Mozambique arrival
Monday, June 29, 2009
- Tofo, Inhambane - added by Steve
I fear that somewhere in the jungles of central Africa, where no shops exist and western food is all but impossible to come by, Roxy and I have developed an eating disorder... having realised how much we've taken for granted popping down to the shop and picking up anything we feel like, we've overstocked on food (and I won't lie, a fair amount of booze too!) I wouldn't be surprised if a customs official, taking a look in our storage cupboards, mistook us for smugglers of a monumental scale! Furthermore, we've also invested in a freezer and have brought a bucket-load of frozen meat with us! Of course this can present several problems when crossing borders, so we decided, in the interests of our new-founded eating-disorders, to take a quick detour through Swaziland and enter Mozambique at the very quiet Goba border-post, thus missing out on Komatipoort, the main SA-Mozambique border, which is notorious for hassle. At about 10kms before each border post, we stop the truck, transfer all our frozen meat from the freezer to a cooler-box and hide it in the cab, convinced that a customs official will spy our freezer and relieve us of our booty. Naturally, after numerous border crossings, not a single person has looked in the freezer... only one customs official has even stepped inside the truck!

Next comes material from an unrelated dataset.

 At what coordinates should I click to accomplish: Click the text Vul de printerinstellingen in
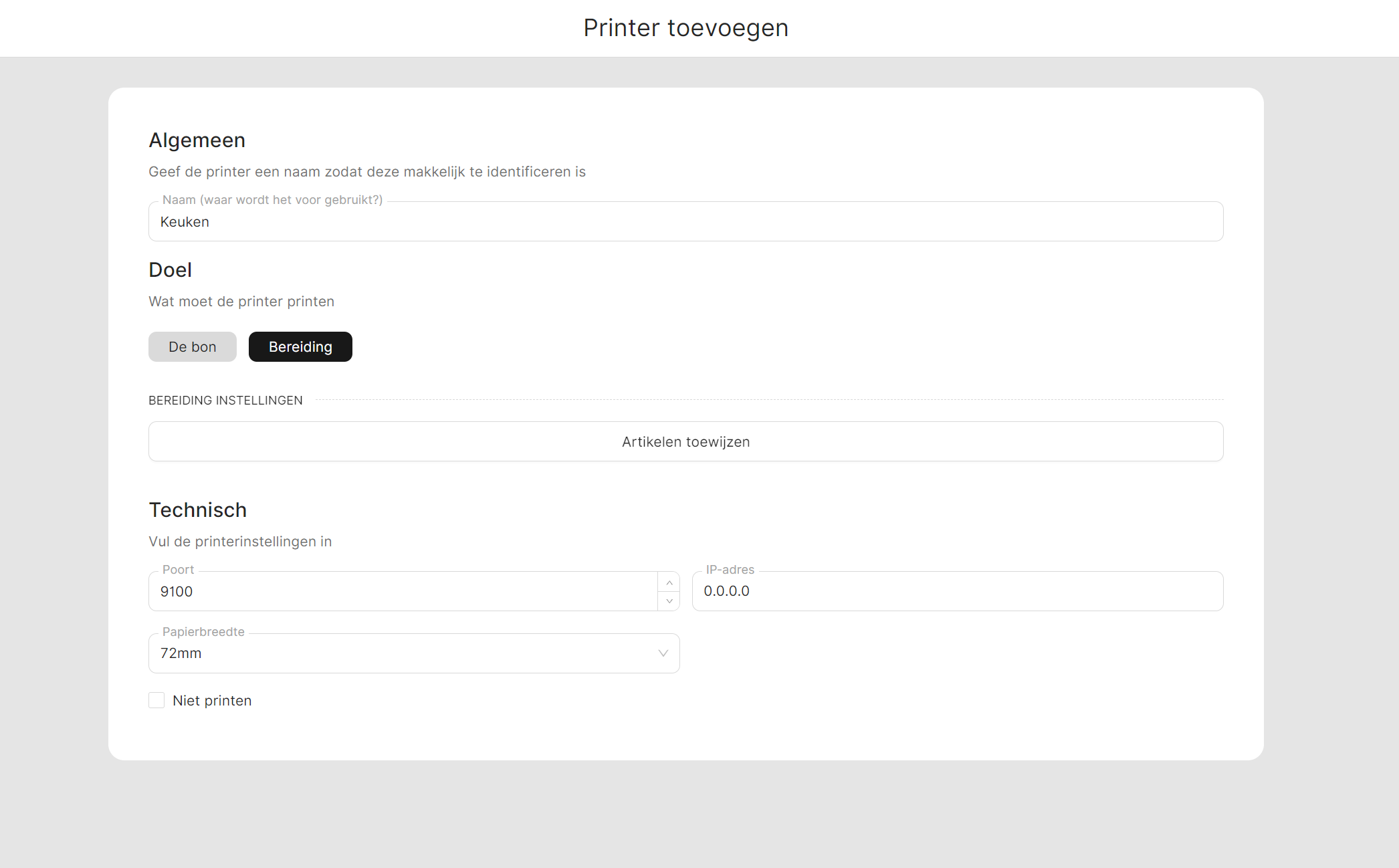pos(239,542)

Upon arrival in Swaziland we realised we'd left some things behind in South Africa, but as luck would have it, some friends were due to visit Maputo a few days later. Some frantic phone calls later, arrangements were made and we had a couple of days to kill waiting for their arrival. A great weekend was spent in Maputo, sampling the legendary prawns and the fantastic beer... perhaps too much of the beer, but it was great fun! The only downside to this is that with Maputo being so close to Johannesburg, a huge number of South Africans come down for the weekend... the police have a complete field day, concocting the most ridiculous scenarios which they confront you with and demand huge fines, naturally payable on the spot. With our friends only in Maputo for a couple of days, we didn't have the luxury of time we usually have, and thus couldn't exactly expect them to spend the majority of it in a police station! Several fines were extracted from us, one for being in a taxi without a passport, and the other for turning left at a T-junction... interesting highway-code they have in Mozambique!

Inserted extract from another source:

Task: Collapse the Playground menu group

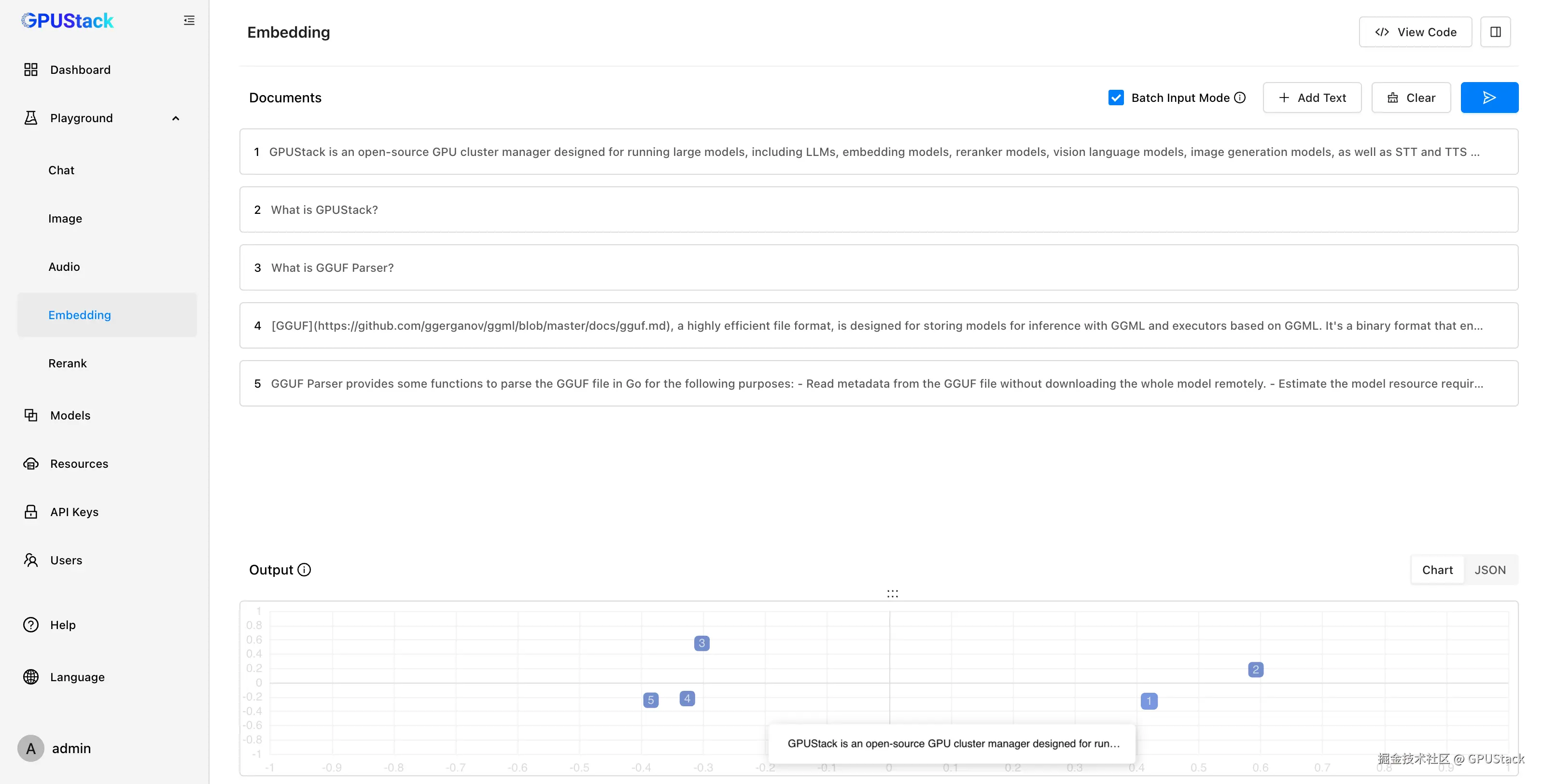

We bade our friends farewell and headed up the coast for Xai-Xai. Unfortunately, 2 hours up the road we stopped for lunch, and couldn't get Songololo started again. A problem with our fuel-system, which first reared its head in Angola, was coming back to haunt us. 4 mechanics later, and we thought we had it licked, but clearly not. Luckily we knew that if we just waited for the truck to cool down sufficiently we'd be able to get back on the road... but who knows how long that remedy will continue to work for? A lengthy delay later, we decided it would be pertinent to return to South Africa where we could both speak the language, and good mechanics could be found. Thus it was we found ourselves in Nelspruit at Funky Monkey Backpackers, in desperate need of a mechanical miracle-worker... 5th time lucky perhaps!? Time and again we are reminded how lucky we are, and purely by chance, chatting to a local there, we found our man! Before we knew it our ghost in the machine had been exorcised, and we were back on the road. Of course, since the problem only rears its head after several hours on the road, when the engine is nice and hot, we decided a short road trip in South Africa was necessary. Disappearing into Mozambique and finding out things were still not right wouldn't be the wisest idea.
Our road trip took us up to Pilgrim's Rest, a beautiful old mining town from one of the first gold rushes in South Africa, and where Roxy's grandparents are buried, and then on into Kruger Park.
We spent a fantastic couple of days in Kruger seeking out beasts before we decided Songololo was back to her reliable old ways and we felt we could continue. Recently a border post has opened up within the Kruger Park where you can cross into the Limpopo Park in Mozambique. It's a rough old track, 4x4 required, but surely nothing we haven't seen before!? Turns out the road was practically a super highway, when viewed with the same eyes that have seen the roads in central Africa, and we breezed into Mozambique, eager to get the second leg of our trip finally under way.
We are now sitting in Tofo, a magical beach town near Inhambane, known for its great surf, long sandy beaches and world-class diving with Whale Sharks and Manta Rays. Our new fatter tyres, put on in South Africa knowing we'd encounter a lot of sand in Mozambique, Sudan and Egypt, are proving up to the task. We now saunter over deep sand where before we'd sink like a stone. The engine is running smoothly, better than it has in a long time, and we feel Songololo is up to the task of getting us safely back to England. I feel the lessons we learnt on the way down will stand us in good stead for the return journey... so far things have been a breeze and I'm really looking forward to the east coast.